Web会議から製薬ウェブ講演会まで映像サービスのブイキューブ、テレワークの波に乗る!

 V-CUBEミーティング(ZOOM)などのWeb会議(テレビ会議)や公共向け・企業向けにテレワーク機材(テレキューブ)を販売するブイキューブ。新型コロナウイルスの影響によりリモートワークやテレワークのニーズが高まるなか、ブイキューブの需要が急増し業績の急拡大がつづいている。2022年12月期には売上高153億円、営業利益35億円、営業利益率22.8%の中期経営計画を目標としている。業績急拡大中のブイキューブの株価の行方はどうなるのか?

■基本情報(2020年12月18日時点)

  • 株価:3,175円
  • 時価総額:777億円
  • 予想PER:76.8倍
  • PBR:21.82倍
  • 予想配当利回り:0.12%
  • 自己資本比率:38.5%
  • 会計基準:日本基準

■ブイキューブの業績は?

 ブイキューブの2020年12月期の第三四半期の売上高は53.1億円(前年同月比+17.3%増)、営業利益は5.6億円(前年同月は△1.7億円の赤字)で黒字転換を果たした。2020年12月期の通期予想は、8月13日、11月9日の2回、上方修正して公表している。決算資料をみると、イベント配信事業については「急増した需要によりキャパシティ超過」と記載されており、さまざまな業界からライブ配信などの引き合いが来ていることが予想される。
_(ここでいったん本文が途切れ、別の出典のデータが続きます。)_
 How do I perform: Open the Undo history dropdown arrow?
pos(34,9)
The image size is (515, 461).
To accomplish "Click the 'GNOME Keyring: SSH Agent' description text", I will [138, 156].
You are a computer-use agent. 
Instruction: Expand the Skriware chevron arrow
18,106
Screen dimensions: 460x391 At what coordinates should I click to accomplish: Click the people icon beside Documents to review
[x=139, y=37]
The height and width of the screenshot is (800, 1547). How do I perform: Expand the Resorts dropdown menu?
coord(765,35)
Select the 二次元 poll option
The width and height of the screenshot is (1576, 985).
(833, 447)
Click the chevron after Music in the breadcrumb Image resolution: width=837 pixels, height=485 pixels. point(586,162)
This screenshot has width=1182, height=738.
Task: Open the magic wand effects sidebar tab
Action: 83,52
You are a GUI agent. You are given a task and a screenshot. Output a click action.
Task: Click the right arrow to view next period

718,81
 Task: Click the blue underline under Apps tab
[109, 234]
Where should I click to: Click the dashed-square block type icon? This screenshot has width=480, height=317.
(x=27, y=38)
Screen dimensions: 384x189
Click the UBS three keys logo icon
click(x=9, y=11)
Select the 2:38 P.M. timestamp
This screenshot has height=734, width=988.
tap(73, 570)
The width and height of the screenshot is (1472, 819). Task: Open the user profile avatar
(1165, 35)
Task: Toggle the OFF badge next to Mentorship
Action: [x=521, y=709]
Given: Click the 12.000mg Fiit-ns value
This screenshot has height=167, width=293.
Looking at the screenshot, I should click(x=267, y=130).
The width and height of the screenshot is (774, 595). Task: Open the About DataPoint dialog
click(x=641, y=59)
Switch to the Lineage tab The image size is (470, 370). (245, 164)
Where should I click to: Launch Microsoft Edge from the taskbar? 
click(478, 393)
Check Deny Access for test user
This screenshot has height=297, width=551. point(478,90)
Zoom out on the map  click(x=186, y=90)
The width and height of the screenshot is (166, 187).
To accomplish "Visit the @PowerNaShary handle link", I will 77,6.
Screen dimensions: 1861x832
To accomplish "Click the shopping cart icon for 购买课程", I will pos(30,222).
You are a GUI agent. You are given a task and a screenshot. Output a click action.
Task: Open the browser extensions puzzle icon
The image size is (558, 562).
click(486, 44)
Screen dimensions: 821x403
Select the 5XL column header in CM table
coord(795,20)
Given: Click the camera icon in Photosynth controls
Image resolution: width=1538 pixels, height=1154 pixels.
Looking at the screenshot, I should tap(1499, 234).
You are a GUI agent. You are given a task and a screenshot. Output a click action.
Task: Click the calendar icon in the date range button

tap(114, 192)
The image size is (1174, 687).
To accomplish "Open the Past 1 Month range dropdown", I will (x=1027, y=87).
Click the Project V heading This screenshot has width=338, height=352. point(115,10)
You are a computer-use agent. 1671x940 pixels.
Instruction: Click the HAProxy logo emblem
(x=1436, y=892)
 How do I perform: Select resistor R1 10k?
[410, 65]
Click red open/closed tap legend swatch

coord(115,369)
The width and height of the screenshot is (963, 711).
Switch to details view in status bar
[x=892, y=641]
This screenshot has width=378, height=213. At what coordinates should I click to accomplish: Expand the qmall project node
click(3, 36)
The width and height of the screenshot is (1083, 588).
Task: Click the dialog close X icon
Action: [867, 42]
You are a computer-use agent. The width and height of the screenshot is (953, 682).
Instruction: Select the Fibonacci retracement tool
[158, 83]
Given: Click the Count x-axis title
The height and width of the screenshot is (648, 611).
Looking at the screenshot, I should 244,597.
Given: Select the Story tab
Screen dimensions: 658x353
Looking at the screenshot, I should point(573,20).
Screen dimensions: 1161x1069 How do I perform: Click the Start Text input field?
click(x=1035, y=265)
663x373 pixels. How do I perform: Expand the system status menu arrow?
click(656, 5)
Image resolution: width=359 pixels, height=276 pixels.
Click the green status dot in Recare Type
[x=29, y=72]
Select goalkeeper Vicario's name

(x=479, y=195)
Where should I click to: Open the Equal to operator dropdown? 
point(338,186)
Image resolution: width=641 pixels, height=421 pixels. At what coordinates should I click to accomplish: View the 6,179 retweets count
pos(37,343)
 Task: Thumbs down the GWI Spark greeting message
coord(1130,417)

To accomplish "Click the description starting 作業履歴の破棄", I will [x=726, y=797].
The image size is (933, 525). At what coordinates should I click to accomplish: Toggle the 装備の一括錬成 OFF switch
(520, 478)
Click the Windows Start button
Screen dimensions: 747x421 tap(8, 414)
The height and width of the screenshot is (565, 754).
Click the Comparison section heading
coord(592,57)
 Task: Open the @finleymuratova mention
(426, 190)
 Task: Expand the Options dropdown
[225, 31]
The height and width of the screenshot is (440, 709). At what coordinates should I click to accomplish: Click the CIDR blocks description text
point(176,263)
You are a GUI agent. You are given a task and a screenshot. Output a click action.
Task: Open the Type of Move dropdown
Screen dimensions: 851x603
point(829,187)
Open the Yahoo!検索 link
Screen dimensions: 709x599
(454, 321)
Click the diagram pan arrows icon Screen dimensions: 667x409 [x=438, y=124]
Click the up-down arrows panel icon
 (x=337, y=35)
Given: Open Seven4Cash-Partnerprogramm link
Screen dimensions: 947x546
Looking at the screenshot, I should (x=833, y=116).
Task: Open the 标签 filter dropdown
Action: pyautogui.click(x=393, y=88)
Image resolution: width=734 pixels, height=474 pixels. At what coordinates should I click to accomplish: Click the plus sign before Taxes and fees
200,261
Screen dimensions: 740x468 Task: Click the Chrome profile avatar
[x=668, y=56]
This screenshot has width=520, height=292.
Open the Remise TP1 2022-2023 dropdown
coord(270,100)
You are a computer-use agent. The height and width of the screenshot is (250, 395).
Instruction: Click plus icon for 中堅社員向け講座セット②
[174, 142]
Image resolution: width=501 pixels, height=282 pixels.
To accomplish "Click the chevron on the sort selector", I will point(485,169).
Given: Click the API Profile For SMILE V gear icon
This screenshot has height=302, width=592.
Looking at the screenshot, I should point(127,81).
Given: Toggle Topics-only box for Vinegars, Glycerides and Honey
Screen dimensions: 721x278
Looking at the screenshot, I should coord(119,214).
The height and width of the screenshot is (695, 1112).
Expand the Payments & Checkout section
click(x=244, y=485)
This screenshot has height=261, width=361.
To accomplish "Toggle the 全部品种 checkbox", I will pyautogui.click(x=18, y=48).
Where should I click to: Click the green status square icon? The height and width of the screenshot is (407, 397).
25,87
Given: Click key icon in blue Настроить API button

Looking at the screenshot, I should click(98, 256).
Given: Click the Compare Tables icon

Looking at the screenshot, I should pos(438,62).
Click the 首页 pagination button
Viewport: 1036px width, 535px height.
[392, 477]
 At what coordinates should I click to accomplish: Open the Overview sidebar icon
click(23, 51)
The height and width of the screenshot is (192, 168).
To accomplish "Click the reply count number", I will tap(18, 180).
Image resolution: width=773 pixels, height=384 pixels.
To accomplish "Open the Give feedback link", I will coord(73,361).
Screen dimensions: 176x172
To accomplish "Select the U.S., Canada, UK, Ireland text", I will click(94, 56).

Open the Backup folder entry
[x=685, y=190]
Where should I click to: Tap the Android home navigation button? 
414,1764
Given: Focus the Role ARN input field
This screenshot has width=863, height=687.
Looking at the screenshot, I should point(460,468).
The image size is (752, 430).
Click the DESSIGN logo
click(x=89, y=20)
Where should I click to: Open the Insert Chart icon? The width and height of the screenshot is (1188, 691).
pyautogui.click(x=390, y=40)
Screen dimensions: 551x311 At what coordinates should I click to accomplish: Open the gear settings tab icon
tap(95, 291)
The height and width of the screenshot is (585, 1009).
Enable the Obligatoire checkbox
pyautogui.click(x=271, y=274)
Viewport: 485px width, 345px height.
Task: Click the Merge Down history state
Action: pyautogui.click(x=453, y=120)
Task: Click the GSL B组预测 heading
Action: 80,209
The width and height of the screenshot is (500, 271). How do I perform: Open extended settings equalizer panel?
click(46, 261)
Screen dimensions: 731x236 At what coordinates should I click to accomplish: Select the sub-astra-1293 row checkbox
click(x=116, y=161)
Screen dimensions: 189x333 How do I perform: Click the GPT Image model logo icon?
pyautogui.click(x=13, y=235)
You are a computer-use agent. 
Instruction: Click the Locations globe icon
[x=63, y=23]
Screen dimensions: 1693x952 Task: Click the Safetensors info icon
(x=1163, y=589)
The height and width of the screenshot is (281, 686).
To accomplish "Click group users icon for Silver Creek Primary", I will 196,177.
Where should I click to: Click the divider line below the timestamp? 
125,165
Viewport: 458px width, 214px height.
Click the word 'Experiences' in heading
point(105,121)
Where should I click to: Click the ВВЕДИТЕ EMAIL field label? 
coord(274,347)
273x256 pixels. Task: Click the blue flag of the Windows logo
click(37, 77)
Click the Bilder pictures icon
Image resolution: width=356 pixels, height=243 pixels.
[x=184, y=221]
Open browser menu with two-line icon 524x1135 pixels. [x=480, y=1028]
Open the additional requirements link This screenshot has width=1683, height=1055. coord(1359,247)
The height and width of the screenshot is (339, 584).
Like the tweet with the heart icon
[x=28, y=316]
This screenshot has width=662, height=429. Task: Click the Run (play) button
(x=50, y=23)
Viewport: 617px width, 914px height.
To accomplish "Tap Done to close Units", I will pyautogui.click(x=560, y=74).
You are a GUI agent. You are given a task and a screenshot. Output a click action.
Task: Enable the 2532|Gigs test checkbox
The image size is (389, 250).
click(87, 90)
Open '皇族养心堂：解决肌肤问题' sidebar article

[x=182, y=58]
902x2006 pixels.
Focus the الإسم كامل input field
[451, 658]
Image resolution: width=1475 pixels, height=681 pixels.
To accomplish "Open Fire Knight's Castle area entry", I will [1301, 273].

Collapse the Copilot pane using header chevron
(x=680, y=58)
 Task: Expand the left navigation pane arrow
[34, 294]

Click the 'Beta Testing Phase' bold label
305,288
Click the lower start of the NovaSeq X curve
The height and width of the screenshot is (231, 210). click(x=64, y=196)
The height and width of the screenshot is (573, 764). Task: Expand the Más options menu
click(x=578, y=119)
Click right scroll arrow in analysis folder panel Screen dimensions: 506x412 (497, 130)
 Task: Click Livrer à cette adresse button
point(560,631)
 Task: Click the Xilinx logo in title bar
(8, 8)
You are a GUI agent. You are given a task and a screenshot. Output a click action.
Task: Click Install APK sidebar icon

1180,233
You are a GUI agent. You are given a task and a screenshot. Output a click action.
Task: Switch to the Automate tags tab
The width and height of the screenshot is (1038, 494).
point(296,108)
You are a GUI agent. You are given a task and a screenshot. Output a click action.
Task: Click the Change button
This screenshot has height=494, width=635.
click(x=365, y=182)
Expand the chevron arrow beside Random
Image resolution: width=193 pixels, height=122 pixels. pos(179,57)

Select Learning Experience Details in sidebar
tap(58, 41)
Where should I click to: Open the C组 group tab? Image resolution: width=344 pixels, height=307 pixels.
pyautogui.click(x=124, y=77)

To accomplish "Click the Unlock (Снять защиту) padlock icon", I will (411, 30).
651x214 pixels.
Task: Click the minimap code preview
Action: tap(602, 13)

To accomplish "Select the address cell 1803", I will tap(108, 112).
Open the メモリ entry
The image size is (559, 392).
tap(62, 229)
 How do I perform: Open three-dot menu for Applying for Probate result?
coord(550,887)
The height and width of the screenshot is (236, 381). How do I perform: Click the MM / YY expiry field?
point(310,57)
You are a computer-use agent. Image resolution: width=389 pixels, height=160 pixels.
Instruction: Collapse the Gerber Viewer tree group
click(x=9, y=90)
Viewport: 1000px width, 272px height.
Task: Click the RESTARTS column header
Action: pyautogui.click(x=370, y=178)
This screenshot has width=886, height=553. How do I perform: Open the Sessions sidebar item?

 これまでコンサートやイベントなどリアルで開催されていたものが、コロナ感染拡大により人数制限や開催中止のリスクを避けるため、オンライン化(ライブ配信など)に切り替える方向で進んでいる。コンサートなどのリアルイベントだけでなく、婚活サイト運営のIBJ、イグニス、パートナーエージェント(タメニー)なども婚活のオンライン化を進め、新しい分野でのライブ動画技術のニーズが必要とされている。ブイキューブの競合他社としてはJストリームやCISCO(シスコ)、ZOOM(ズーム)などが該当する。

■ブイキューブの2020年の事業進捗は?

 ブイキューブの事業は2020年4月以降、新型コロナウイルスの影響により急拡大をつづけている。さまざまな業界でリモートの需要が発生し、ブイキューブは特需が発生している状況だ。特に製薬業界はMR(医療情報担当者)の非対面営業やWeb講演会の需要が急増し、遠隔医療のニーズがでている。ブイキューブが販売するテレキューブというリモートワークなどで活用できる設備のニーズが高まり、JRの大きな駅ではテレキューブの個室ブース(仕事ができるボックス)を見かけることもでてきた。

■ブイキューブの事業内容は?

 ブイキューブの事業内容は、ブイキューブミーティングというテレビ会議(Web会議)が全体の半分を占めている。前年比でも最も売上高の伸びの大きい分野となっている。その他では、ベネッセコーポレーションとの遠隔教育、カナミックネットワークとのオンライン診療、オンライン医療相談、リクルートやLIFULLとの遠隔不動産事業、エンタメライブ配信ではエムアップの子会社であるFanplusとのイベントライブ配信(FanStream)など幅広い業界や場面でブイキューブのニーズが広がっている。

■ブイキューブのセグメント別損益は?

 ブイキューブのセグメント別の損益をみると、ビジュアルコミュニケーション事業というWeb会議を含むセグメントが売上高全体の72%を占めている。ブイキューブの全体の営業利益率は10.5%で、競合のJストリームは16%前後となっている。ブイキューブの事業で心配されるのは、新型コロナウイルスが収まったときに、継続的にテレワークの売上を計上できるかどうか。一時的なテレワークバブルになっていないか慎重に見る必要がある。

■ブイキューブの市場シェアは?

 ブイキューブは国内Web会議市場では13年連続でシェアNO1、全体の28%を占めている。重要なのは国内Web会議市場がどこまで拡大するかどうか。

■ブイキューブの中期経営計画は?

 ブイキューブは2022年12月期には売上高153億円、営業利益35億円を目指すことを公表している。2020年12月期から2年間で売上高倍増という計画だ。

■ブイキューブの株価推移は?

 ブイキューブの株価は2020年2月頃の新型コロナウイルスの拡大とともに大きく上昇してきた。すでに上昇前から6倍ほど上昇している。現在のブイキューブの時価総額は約780億円、予想PERの76.8倍をみると、ほかのクラウド事業ほどは過熱していないものの、コロナバブルで一気に資金が流入してきた。競合他社のJストリームもほぼ同じような株価推移をしており、時価総額はほぼ同じ780億円前後となっている。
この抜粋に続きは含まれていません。